— begin —
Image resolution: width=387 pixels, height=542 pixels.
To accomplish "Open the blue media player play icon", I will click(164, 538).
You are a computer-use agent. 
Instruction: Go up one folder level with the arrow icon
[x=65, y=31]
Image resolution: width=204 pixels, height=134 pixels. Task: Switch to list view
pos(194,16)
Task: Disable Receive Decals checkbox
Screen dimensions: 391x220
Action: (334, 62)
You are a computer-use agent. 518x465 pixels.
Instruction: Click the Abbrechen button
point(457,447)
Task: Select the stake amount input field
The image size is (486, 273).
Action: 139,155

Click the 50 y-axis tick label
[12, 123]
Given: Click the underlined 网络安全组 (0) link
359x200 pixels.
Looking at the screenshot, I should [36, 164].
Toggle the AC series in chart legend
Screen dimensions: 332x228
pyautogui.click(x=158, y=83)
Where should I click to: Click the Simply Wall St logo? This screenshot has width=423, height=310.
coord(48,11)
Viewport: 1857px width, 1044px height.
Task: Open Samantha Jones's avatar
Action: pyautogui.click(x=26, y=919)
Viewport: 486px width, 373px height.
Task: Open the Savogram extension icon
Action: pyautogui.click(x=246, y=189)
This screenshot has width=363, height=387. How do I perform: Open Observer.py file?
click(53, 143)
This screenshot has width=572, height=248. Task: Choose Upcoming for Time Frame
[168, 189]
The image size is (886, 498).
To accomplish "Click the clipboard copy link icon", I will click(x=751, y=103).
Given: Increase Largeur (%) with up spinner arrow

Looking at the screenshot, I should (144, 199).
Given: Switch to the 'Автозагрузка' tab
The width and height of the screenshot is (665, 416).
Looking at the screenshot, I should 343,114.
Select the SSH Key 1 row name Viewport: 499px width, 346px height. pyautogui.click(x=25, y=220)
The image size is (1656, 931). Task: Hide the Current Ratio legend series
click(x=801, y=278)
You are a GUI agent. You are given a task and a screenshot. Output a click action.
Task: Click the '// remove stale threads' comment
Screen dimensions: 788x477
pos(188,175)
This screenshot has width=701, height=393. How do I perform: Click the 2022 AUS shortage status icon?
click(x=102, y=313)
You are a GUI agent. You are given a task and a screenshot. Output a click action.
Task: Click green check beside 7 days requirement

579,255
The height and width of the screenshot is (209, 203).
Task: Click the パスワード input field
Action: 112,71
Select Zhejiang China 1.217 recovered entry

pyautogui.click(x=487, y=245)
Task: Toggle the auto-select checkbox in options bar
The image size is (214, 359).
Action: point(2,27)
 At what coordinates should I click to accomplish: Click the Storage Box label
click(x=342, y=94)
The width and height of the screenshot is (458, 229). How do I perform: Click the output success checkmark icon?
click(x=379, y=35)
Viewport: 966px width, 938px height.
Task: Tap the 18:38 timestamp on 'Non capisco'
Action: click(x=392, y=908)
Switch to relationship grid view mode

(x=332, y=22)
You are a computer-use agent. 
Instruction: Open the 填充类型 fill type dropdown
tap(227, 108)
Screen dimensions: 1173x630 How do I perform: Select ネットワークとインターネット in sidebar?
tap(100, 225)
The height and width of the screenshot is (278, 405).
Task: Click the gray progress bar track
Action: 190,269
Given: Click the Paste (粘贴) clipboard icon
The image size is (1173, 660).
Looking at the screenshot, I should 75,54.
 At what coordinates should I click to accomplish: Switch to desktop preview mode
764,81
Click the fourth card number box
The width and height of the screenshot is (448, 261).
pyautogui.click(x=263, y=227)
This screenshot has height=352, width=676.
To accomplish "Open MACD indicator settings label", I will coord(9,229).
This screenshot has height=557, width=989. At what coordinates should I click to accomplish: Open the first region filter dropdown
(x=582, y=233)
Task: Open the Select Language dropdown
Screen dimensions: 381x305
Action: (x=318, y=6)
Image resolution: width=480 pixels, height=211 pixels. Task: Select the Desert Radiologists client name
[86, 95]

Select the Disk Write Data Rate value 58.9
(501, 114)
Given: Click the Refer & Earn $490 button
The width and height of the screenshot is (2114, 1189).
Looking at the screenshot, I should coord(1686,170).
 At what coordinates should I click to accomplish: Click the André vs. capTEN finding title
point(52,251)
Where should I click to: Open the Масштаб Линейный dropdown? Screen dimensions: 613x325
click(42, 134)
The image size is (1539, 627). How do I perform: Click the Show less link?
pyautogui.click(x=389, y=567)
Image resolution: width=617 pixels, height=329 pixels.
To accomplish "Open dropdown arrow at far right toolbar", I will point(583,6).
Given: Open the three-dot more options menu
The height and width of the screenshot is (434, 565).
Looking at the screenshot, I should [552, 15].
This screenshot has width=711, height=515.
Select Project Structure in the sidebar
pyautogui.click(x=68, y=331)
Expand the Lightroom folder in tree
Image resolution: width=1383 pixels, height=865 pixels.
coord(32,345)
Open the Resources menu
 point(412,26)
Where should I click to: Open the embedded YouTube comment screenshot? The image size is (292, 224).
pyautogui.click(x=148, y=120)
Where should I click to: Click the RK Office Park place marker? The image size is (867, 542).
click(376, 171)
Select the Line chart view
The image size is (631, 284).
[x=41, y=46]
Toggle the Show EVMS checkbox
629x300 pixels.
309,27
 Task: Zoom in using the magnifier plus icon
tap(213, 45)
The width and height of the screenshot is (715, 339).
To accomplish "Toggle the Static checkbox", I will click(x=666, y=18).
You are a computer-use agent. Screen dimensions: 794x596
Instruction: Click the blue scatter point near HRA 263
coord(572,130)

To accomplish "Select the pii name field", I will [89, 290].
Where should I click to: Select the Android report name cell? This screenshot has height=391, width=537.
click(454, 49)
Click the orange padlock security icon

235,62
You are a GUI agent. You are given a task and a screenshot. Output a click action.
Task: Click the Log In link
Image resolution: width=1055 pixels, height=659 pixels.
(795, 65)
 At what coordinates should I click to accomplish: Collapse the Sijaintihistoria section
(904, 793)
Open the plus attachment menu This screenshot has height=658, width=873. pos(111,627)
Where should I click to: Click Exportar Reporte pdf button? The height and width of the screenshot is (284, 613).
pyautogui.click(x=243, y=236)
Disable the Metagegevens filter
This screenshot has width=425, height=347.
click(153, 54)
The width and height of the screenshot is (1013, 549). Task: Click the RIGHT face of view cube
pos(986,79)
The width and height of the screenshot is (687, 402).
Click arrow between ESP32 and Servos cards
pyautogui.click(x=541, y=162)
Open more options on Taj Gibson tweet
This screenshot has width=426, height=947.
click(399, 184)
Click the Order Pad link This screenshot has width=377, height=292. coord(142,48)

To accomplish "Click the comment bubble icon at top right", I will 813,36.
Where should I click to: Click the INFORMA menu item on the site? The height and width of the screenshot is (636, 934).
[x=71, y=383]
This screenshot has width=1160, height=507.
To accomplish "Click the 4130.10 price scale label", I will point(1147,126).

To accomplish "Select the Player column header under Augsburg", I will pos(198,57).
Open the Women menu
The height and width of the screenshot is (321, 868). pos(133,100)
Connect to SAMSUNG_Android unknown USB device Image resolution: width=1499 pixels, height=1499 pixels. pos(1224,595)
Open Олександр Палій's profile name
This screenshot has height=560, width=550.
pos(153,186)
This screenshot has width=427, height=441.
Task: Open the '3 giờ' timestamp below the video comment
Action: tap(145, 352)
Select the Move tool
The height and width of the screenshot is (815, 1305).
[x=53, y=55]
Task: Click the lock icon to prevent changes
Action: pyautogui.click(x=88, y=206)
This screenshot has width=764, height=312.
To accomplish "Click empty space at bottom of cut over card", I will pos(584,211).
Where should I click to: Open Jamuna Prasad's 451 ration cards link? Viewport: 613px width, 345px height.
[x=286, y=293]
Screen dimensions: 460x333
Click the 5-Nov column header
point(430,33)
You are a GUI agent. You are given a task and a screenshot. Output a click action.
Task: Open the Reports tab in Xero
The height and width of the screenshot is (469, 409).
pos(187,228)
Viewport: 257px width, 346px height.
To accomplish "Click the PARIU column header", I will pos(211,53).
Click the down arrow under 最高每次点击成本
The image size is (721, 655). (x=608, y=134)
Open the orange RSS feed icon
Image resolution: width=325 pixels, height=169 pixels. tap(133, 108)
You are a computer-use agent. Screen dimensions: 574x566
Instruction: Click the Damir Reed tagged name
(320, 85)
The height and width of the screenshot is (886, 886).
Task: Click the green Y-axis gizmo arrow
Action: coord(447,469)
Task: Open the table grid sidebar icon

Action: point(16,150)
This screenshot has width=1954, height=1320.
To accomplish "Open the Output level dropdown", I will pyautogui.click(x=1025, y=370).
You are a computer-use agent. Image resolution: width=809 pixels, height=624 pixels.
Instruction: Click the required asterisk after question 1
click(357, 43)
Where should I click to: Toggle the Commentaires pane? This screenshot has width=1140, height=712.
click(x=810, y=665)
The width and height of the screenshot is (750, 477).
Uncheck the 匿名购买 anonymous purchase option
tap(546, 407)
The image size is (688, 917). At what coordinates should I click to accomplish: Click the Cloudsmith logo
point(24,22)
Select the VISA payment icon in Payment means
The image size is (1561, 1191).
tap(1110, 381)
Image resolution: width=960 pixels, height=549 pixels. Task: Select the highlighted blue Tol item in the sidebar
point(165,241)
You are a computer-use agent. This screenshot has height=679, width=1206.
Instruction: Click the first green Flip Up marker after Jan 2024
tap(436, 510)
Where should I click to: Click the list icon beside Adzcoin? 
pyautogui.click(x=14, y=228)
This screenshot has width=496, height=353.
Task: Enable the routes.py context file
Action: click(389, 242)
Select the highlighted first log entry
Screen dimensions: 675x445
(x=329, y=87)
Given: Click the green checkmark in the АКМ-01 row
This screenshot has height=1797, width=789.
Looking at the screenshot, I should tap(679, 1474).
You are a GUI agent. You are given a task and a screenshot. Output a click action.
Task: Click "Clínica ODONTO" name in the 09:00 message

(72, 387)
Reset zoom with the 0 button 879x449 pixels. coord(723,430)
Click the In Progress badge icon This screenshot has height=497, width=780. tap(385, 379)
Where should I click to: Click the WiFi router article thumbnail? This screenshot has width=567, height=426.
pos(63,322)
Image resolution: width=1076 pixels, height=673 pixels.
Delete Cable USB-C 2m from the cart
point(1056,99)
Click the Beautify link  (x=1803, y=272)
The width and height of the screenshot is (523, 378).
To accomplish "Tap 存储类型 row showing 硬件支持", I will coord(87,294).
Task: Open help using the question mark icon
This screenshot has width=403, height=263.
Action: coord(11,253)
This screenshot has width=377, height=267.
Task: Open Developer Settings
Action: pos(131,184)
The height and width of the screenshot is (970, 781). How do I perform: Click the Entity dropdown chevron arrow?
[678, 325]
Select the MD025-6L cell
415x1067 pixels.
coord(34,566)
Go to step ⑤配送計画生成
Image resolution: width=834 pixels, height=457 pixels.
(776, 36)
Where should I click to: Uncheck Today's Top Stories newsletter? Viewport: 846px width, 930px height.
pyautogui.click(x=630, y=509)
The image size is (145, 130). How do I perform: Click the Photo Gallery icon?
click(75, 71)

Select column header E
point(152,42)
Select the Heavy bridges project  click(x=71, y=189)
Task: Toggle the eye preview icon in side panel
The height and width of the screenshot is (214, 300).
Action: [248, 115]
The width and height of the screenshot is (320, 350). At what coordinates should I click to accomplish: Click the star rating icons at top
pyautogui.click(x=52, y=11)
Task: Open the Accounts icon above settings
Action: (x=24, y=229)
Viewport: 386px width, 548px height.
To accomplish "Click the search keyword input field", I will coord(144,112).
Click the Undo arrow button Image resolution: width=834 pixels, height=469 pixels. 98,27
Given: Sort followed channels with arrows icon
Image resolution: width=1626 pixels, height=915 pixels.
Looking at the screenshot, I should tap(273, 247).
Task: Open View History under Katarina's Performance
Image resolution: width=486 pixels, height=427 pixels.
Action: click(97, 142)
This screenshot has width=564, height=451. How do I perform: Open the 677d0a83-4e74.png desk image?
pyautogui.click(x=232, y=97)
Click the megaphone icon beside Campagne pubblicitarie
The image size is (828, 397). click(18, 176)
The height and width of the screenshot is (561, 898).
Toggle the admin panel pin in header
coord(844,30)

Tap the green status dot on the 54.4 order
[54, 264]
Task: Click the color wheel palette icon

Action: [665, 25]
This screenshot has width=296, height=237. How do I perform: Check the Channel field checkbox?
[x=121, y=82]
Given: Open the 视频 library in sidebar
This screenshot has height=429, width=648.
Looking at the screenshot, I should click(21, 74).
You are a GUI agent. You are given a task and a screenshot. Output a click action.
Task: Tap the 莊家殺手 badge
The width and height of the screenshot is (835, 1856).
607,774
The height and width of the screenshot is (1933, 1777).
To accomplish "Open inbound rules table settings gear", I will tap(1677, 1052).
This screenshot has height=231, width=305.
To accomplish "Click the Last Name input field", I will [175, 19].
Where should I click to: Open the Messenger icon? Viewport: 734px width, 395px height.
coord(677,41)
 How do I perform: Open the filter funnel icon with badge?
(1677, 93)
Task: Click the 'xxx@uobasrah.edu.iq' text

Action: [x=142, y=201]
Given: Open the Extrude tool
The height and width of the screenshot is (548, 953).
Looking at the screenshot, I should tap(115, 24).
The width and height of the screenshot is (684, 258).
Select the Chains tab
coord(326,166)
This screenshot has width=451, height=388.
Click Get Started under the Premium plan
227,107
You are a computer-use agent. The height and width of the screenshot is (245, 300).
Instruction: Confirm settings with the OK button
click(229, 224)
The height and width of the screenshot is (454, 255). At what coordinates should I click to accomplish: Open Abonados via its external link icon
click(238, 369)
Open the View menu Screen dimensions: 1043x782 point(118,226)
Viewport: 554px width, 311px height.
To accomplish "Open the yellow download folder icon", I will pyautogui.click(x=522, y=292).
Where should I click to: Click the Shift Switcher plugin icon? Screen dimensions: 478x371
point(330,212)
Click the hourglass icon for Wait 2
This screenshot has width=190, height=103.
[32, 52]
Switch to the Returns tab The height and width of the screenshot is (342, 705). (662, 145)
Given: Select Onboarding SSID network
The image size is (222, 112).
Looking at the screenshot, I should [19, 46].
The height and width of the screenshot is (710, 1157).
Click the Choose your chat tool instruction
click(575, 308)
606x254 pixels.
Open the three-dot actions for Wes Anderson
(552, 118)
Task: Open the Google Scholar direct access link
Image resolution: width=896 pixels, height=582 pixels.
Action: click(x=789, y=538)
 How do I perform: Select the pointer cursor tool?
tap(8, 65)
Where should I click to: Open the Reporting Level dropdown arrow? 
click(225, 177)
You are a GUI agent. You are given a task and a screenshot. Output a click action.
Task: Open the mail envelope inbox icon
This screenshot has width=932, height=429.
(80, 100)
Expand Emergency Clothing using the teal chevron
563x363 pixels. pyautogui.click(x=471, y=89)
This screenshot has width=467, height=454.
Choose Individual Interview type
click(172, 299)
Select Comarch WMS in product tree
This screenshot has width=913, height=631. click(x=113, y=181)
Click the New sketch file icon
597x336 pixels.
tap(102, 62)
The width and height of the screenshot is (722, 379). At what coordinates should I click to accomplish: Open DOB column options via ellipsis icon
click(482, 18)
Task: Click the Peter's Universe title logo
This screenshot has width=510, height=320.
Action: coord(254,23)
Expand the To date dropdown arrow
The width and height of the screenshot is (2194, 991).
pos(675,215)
— end —
▸ **Written problem**
Give the lines from the one containing "Open more options on Taj Gibson tweet" up to and including the one containing "Connect to SAMSUNG_Android" as a Markdown table with columns Row and Line. Number the rows and leave out blank lines.

▸ **The output**
| Row | Line |
|---|---|
| 1 | Open more options on Taj Gibson tweet |
| 2 | This screenshot has width=426, height=947. |
| 3 | click(399, 184) |
| 4 | Click the Order Pad link This screenshot has width=377, height=292. coord(142,48) |
| 5 | To accomplish "Click the comment bubble icon at top right", I will 813,36. |
| 6 | Where should I click to: Click the INFORMA menu item on the site? The height and width of the screenshot is (636, 934). |
| 7 | [x=71, y=383] |
| 8 | This screenshot has width=1160, height=507. |
| 9 | To accomplish "Click the 4130.10 price scale label", I will point(1147,126). |
| 10 | To accomplish "Select the Player column header under Augsburg", I will pos(198,57). |
| 11 | Open the Women menu |
| 12 | The height and width of the screenshot is (321, 868). pos(133,100) |
| 13 | Connect to SAMSUNG_Android unknown USB device Image resolution: width=1499 pixels, height=1499 pixels. pos(1224,595) |